Frozen, la película dirigida por Chris Buck y Jennifer Lee, hizo tambalear el cine de animación desde su estreno. Con su sorprendente éxito, hizo caer de los estantes de “mejores clásicos” a muchos films de la factoría Disney, que empezaban a sentirse más viejos. Dejando atrás a Blancanieves, La Bella Durmiente, y quizás a la propia Cenicienta, Frozen se ganó un lugar en el cine actual, y lo cierto es que no habría necesitado más escenas que la de “libre soy” para volverse el clásico que se ha vuelto. La secuencia, de una sincronización visual, musical y narrativa perfecta es tan contundente que sólo con ella se justificaba el precio de la entrada de cine.Sintetizando para entenderla: La princesa Elsa ha tenido poderes mágicos vinculados al hielo y la nieve. Y después de un incidente en el que lastima con su magia a su hermana Anna, ha vivido encerrada y sola, para controlar sus dones. Pero al momento de que Elsa debe ser coronada reina de Arendelle, y debe ser presentada ante el pueblo como tal, sus poderes son descubiertos, y accidentalmente congela su reino. Elsa, ante la mirada de los demás, que la empiezan a juzgar como bruja, huye de Arendelle, y es allí que se produce ésta secuencia magnífica y ya –a pocos años de su estreno- emblemática del cine.
De menos de cuatro minutos de duración, la escena dura lo que lo hace la canción “libre soy” (“Let it go”, en su versión original), y presenta a Elsa llegando a una montaña solitaria, en la cual primero se siente algo perdida, y luego se va sintiendo mejor y mejor al entender que allí podrá vivir libremente, sin tener que controlar sus poderes.

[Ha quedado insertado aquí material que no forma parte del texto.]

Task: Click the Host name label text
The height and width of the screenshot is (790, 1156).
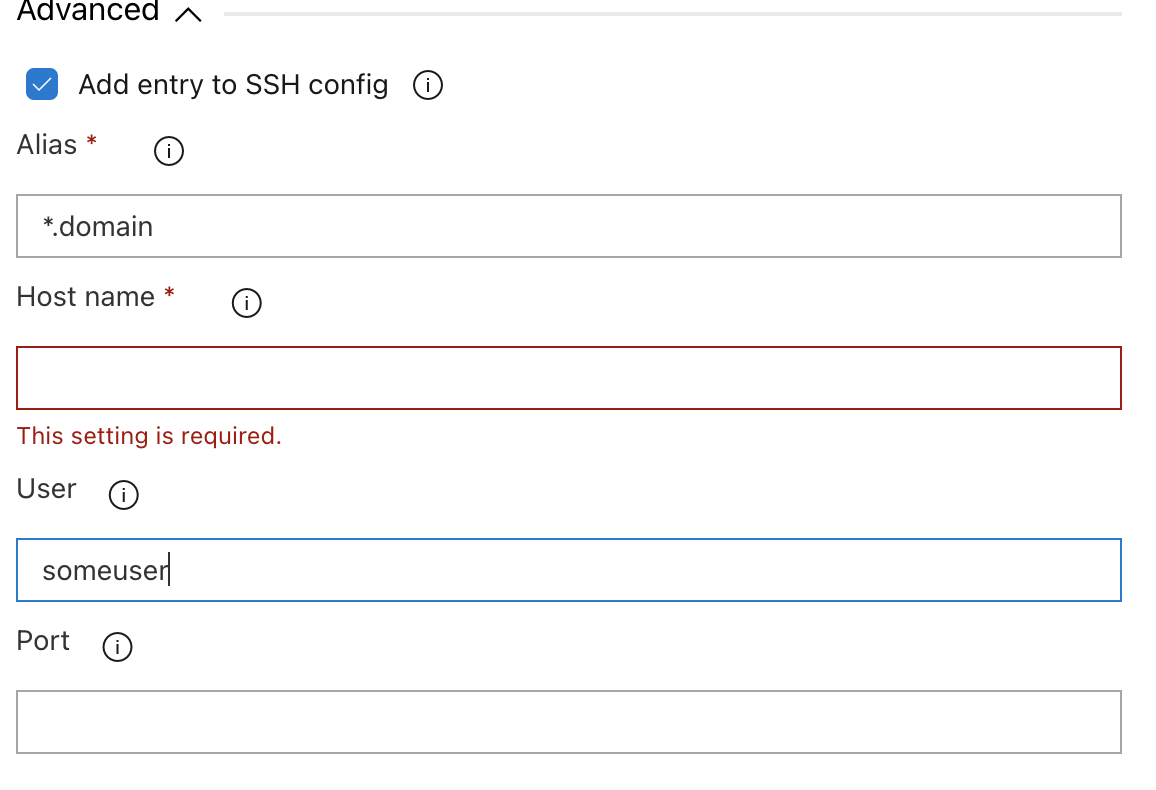Action: point(86,296)

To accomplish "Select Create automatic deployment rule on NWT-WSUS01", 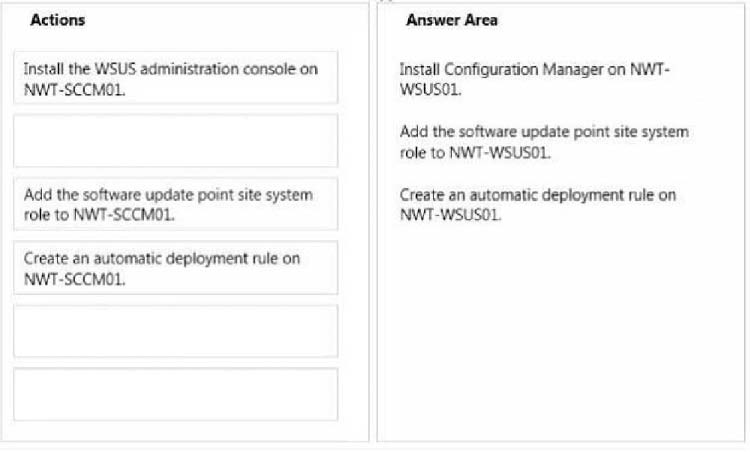I will [538, 204].
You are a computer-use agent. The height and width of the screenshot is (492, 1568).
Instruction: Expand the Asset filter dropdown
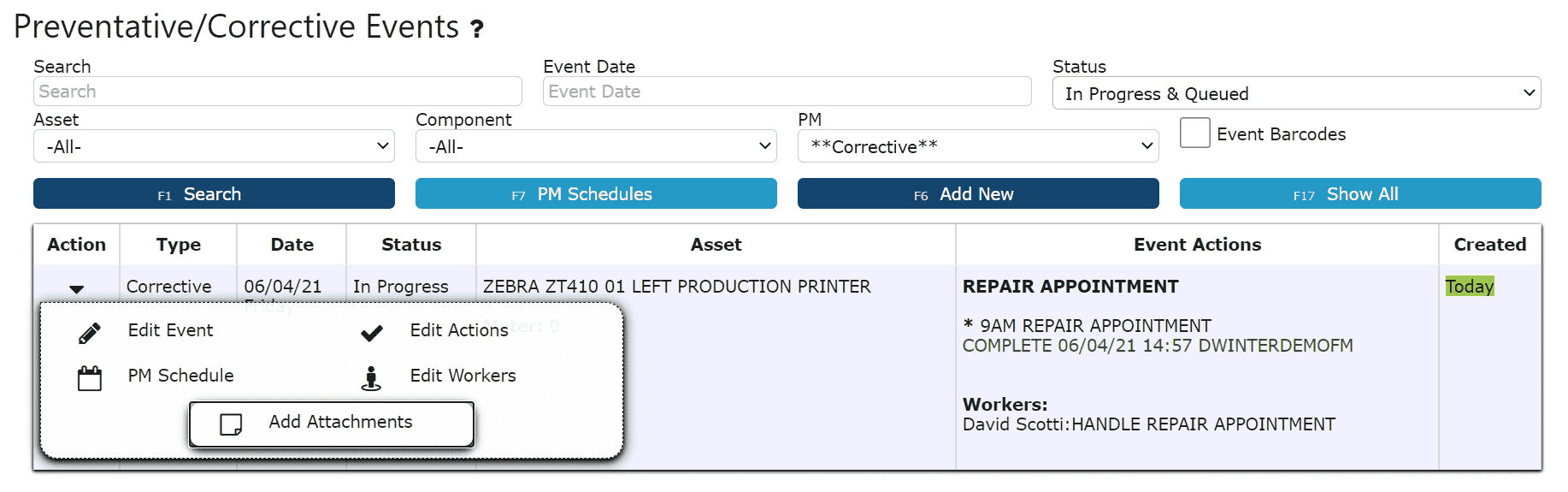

Elsa va cambiando de estado de ánimo a medida que la canción también lo hace en su crescendo, y ésta metamorfosis se siente en un primer momento como una rebelión adolescente que nuestro personaje, por el hecho de haber vivido encerrada y controlándose, nunca ha podido tener. Voy a probar que puedo hacer, sin limitar mi proceder, anuncia Elsa, mientras se va envalentona de libertad, y empieza a crear cosas pequeñas –entre ellas a Olaf, ese brillante personaje secundario que enaltece aún más el film. Y su creatividad la va incentivando hasta terminar creando un castillo de hielo, en el que vivir. Lo va armando a su paso; cada vez más libre, más lúdica y más feliz. Y después de construir su entorno, pasa a construirse a sí misma como mujer: cambia de pelo, de vestimenta, de silueta, de expresión, y deja de ser la chica introspectiva que era para soltarse y, así, volverse grande, imponente, poderosa.
Mucho se ha analizado de ésta secuencia –incluso se ha analizado si “libre soy” refería a la homosexualidad oculta de Elsa, ya que nunca tiene príncipe–, y el hecho de que tenga tantas lecturas sólo habla de lo grande que es éste momento del cine. A la ya señalada evolución del personaje se la complementa visualmente desde unos paneos que van recorriendo el irrefrenable avance de la nueva Elsa. La cámara avanza mientras ella corre por las escaleras de hielo que va creando. La cámara asciende desde el suelo que pisa firme, para ir subiendo por las paredes de hielo que va levantando, y terminar en la lámpara que cuelga de la cúpula inventada. Y desde allí, habiendo visto todo lo que nuestra cambiada princesa puede hacer, desciende la cámara girando en espiral, hasta volver a Elsa nuevamente, antes de su transformación física. La escena termina con ella saliendo a su balcón creado, desde donde ve el atardecer, antes de mirar a cámara y aceptar su verdad, en la estrofa final: el frío es parte también de mí.
Todo funciona perfectamente, y al servicio del concepto que la secuencia irradia: la libertad de un personaje que se ha descubierto principalmente a sí misma, y cuya potencia e ímpetu son capaces de volver interesante y épica cualquier película.